Esta transcrição foi gerada automaticamente por Inteligência Artificial e pode conter erros ou imprecisões.
"Guerra Traduzida" com a jornalista Diana Rosa. Nos próximos minutos vamos detalhar o que está escrito hoje na imprensa da Ucrânia, país que esta manhã lançou um ataque massivo à Rússia. Diana, vamos começar precisamente por aqui. Foram registadas mais de 50 explosões.
Um ataque em larga escala que atingiu uma refinaria e fábricas russas em Ryazan, a sul de Moscovo, e a 500 km da Ucrânia. A operação é reivindicada pelo Serviço de Segurança Ucraniano, também pelas Forças Operacionais Especiais Kyiv Independent. O ataque foi posteriormente confirmado também pelo Estado-Maior das Forças Armadas da Ucrânia. A notícia é divulgada na mesma altura em que o Ministério da Defesa da Rússia afirma que interceptou mais de 120 drones ucranianos durante a noite, incluindo 37 na região de Bryansk, 20 na região de Ryazan e 17 nas regiões de Kursk e Saratov. A refinaria, uma das maiores da Rússia, tem capacidade para 17 milhões de toneladas métricas de petróleo por ano. Pelo menos três depósitos e uma oficina foram incendiados, de acordo com Kiev. Os drones ucranianos também tiveram como alvo uma estação de petróleo na central termoelétrica de Ryazan. As 50 explosões de que falavas, Miguel, foram relatadas pelos moradores da região.
Do outro lado do campo de batalha, pelo menos três pessoas morreram, quatro ficaram feridas em Kiev. Isto aconteceu na sequência de ataques russos esta madrugada.
A Rússia também recorreu a drones para atacar a capital ucraniana. De acordo com a administração militar de Kiev, entre as vítimas mortais está um homem de 58 anos e uma mulher de 59, que morreram em casa na sequência de um incêndio provocado pela queda de destroços de um drone. Numa outra área desta região, em Brovary, um homem de 36 anos morreu depois de um prédio de 10 andares ter sido atingido por destroços. Quatro pessoas tiveram de receber assistência médica. Uma das vítimas terá sofrido queimaduras no trato respiratório. Cerca de 150 pessoas tiveram de ser retiradas do edifício. Houve danos nos prédios vizinhos e numa clínica médica, além de vários carros terem também ficado totalmente destruídos.

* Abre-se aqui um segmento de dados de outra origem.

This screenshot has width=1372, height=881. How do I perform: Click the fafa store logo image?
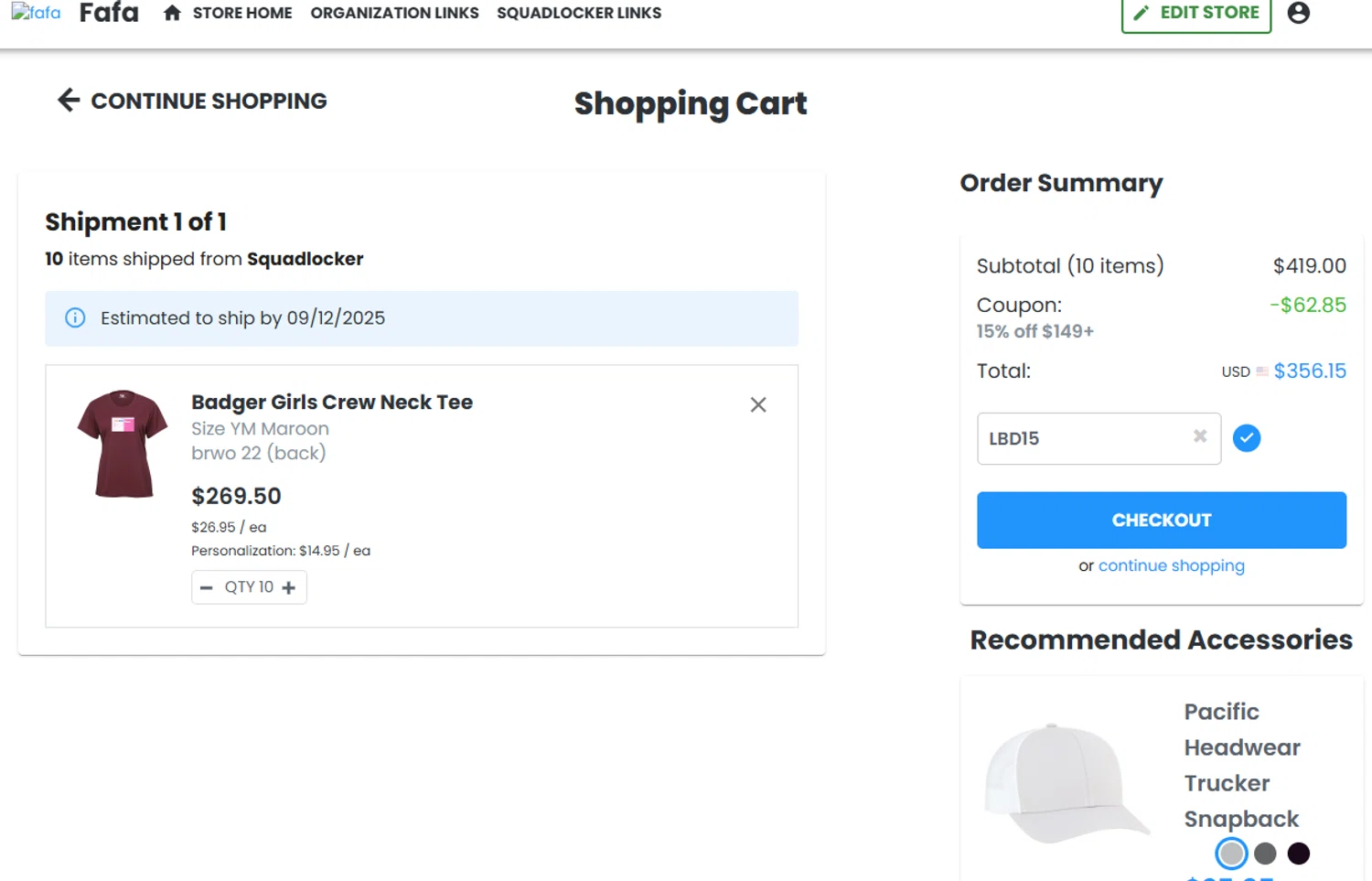pos(36,13)
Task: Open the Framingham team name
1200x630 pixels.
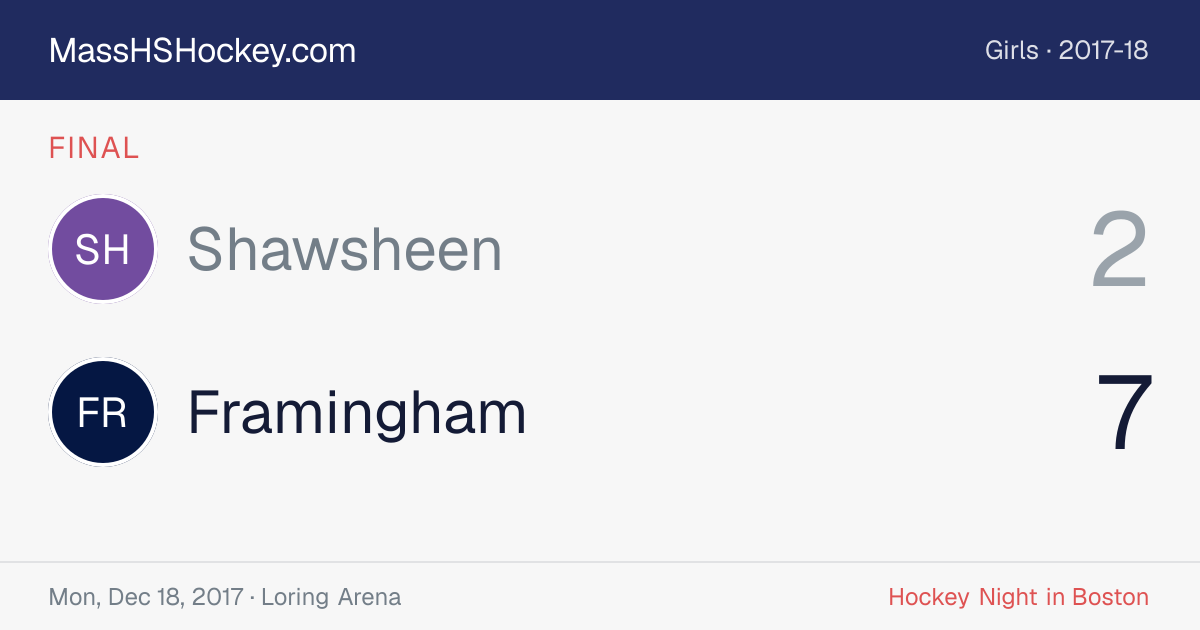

E a Rússia queima corpos de tropas perto de Chasiv Yar para esconder grandes perdas.
As forças russas nessa região, Miguel, de Donetsk, atearam fogo a um depósito que continha os corpos de mais de uma centena de soldados russos que tinham sido mortos, não só para esconder as perdas no terreno, como para evitar a retirada dos restos mortais. Esta é a garantia deixada pelo pelotão operacional tático de Luhansk. No relatório divulgado, é referido que as forças ucranianas estão a observar a atividade russa perto do canal Siverskyi Donets e aproveitando a forte neblina e a baixa visibilidade, os militares russos moveram-se pelo canal até chegarem a um coletor perto de Kalinivka. Ao longo de quatro dias, esses corpos foram arrastados para o coletor, que o exército do Kremlin transformou numa base para lançar ataques contra Chasiv Yar. Esta centena de soldados russos tinha morrido no dia 9 deste mês, na sequência de ataques ucranianos. É uma notícia do New Voice of Ukraine.
E o vice-ministro russo dos Negócios Estrangeiros exige que a NATO retire a promessa que fez à Ucrânia sobre uma futura adesão à aliança. Neste caso, em causa está o fim do conflito.
Alexander Grushko diz que este é um elemento-chave para acabar com a guerra. A Rússia vai se esforçar para tornar essa decisão parte da política da NATO, diz o diplomata, por ser uma das principais condições de um possível acordo. Além de querer garantias legais internacionais sólidas de que é impossível a Ucrânia aderir ao Bloco de Defesa Transatlântico, a Rússia pretende ainda que essa se torne política transversal da NATO. Caso isso não aconteça, a aliança está a impedir a obtenção da paz e a criação de qualquer arquitetura de segurança. Isto é o que afirma o vice-ministro russo dos Negócios Estrangeiros, que quer a Geórgia também de fora desta aliança. Diz que caso contrário, vai ser catastrófico para a Europa.
É um ponto final nesta "Guerra Traduzida".